Alina menyiapkan kopi dengan cepat dan membawanya ke meja Tuan Rafiq. Setelah meletakkan cangkir di depan pria itu, ia duduk di seberangnya, merasa ada sesuatu yang lebih serius dari sekadar tawaran pekerjaan yang akan mereka bicarakan.
Tuan Rafiq menyeruput kopinya dengan perlahan, tampak menikmati setiap tegukan. “Alina, aku ingin jujur denganmu,” katanya memulai percakapan. “Aku melihat potensi besar dalam dirimu. Namun, sebelum kamu mulai bekerja denganku, ada beberapa hal yang perlu kamu pelajari dan kembangkan.”
Alina mengerutkan keningnya, penasaran. “Apa yang Anda maksud, Tuan Rafiq?”

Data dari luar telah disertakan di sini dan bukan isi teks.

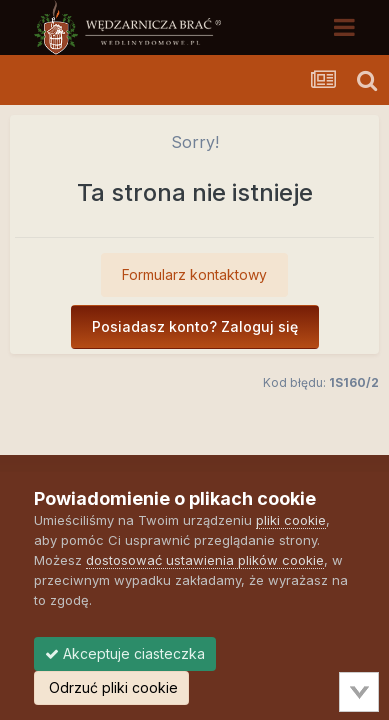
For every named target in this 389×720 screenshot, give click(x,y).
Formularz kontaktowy (194, 274)
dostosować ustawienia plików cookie (205, 560)
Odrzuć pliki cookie (111, 687)
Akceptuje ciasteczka (125, 653)
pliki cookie (291, 520)
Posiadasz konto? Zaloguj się (195, 326)
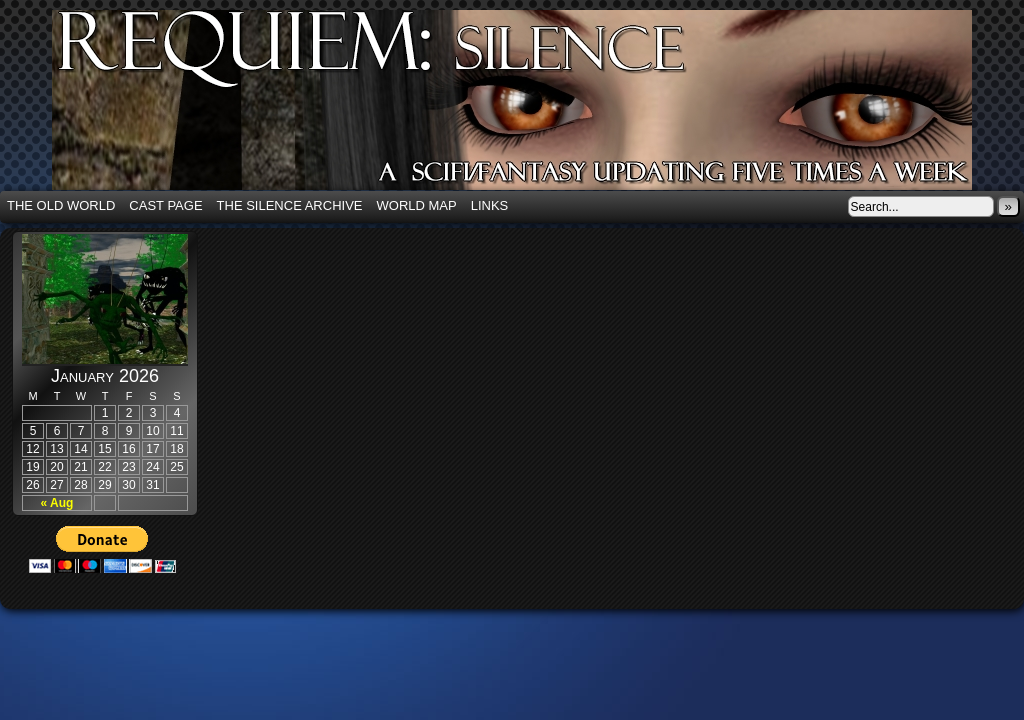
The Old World (61, 205)
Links (490, 205)
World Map (417, 205)
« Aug (57, 503)
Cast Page (165, 205)
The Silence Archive (290, 205)
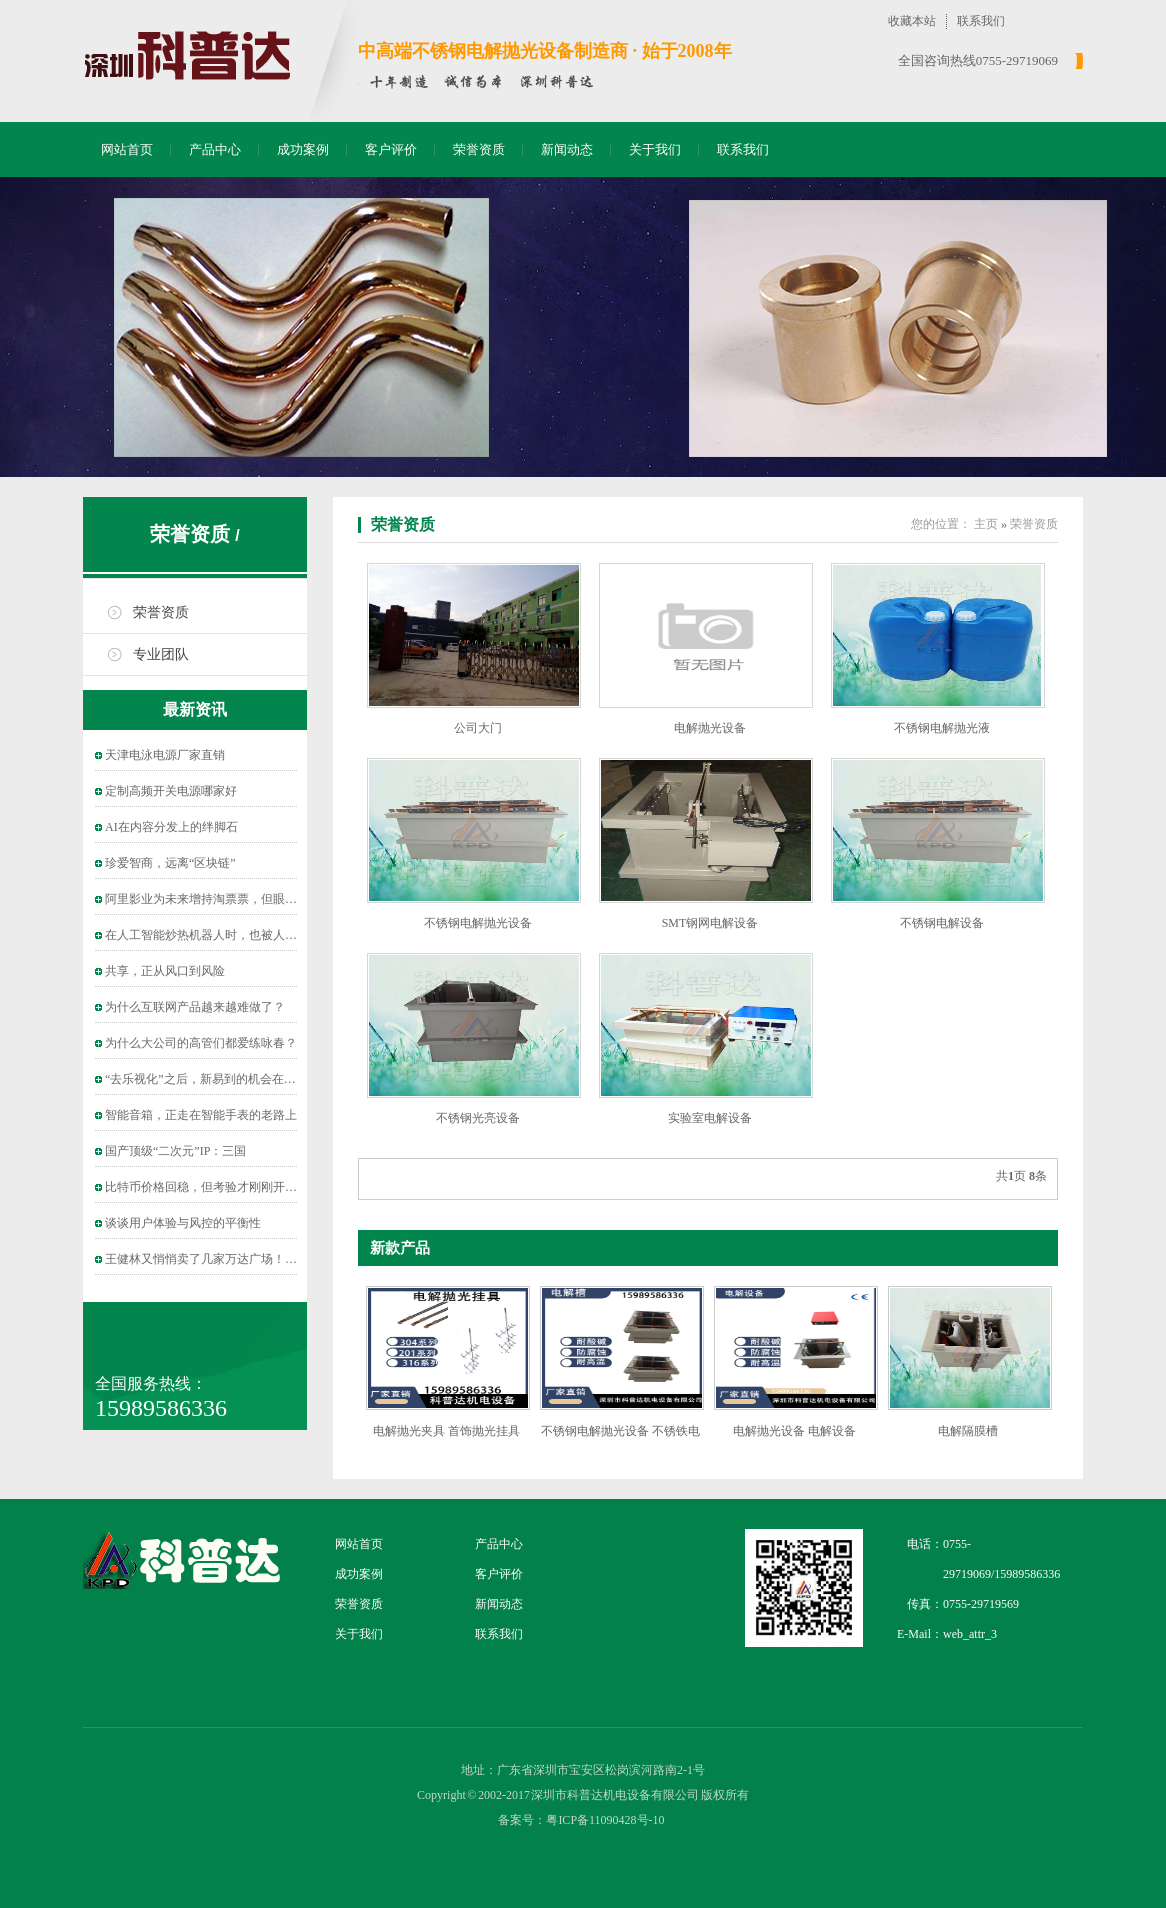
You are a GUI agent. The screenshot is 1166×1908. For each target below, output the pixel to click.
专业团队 (161, 654)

“Meski aku yakin dengan kemampuanmu dalam menangani tugas-tugas tertentu, aku juga menyadari bahwa ada beberapa kekurangan yang harus diatasi,” jawab Tuan Rafiq dengan tenang. “Misalnya, pemahamanmu tentang etika bisnis dan diplomasi mungkin belum cukup matang. Ini bukan kesalahanmu, tentu saja, karena aku tahu latar belakangmu yang tidak bersekolah dan berasal dari keluarga terpencil. Tapi, untuk posisi yang akan kau emban, hal ini sangat penting.”
Alina terdiam sejenak, merenungkan kata-kata Tuan Rafiq. “Jadi, Anda ingin saya belajar lebih dulu sebelum benar-benar mulai bekerja dengan Anda?”

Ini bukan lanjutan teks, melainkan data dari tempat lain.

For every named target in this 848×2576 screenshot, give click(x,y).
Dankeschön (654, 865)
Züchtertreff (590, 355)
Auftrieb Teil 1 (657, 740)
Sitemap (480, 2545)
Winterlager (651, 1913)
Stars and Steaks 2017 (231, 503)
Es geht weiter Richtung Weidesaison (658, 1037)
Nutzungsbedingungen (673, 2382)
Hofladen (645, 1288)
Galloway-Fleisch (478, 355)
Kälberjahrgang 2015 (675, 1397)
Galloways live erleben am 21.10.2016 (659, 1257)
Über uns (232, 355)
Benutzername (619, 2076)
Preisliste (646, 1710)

“Benar,” jawab Tuan Rafiq sambil mengangguk. “Aku ingin kau tinggal di kediamanku selama tiga bulan. Di sana, kau akan belajar langsung dariku dan orang-orang yang ahli di bidang mereka. Ini akan menjadi kesempatan bagimu untuk meningkatkan kemampuanmu dan memahami lebih dalam tentang dunia bisnis.”
Alina terkejut dengan tawaran ini. “Tiga bulan? Itu waktu yang lama. Apa Anda benar-benar yakin ingin berinvestasi sebesar itu hanya untuk saya?”
Tuan Rafiq tersenyum, melihat keraguan di wajah Alina. “Alina, izinkan aku menjelaskan. Aku bukan tipe orang yang membuat keputusan tanpa dasar. Instingku sangat kuat saat pertama kali melihatmu. Aku melihat seseorang yang memiliki ketekunan, kejujuran, dan kecerdasan alami yang sulit ditemukan. Meskipun kau belum bersekolah secara formal, cara berpikirmu sudah jauh di atas rata-rata orang yang pernah aku temui.”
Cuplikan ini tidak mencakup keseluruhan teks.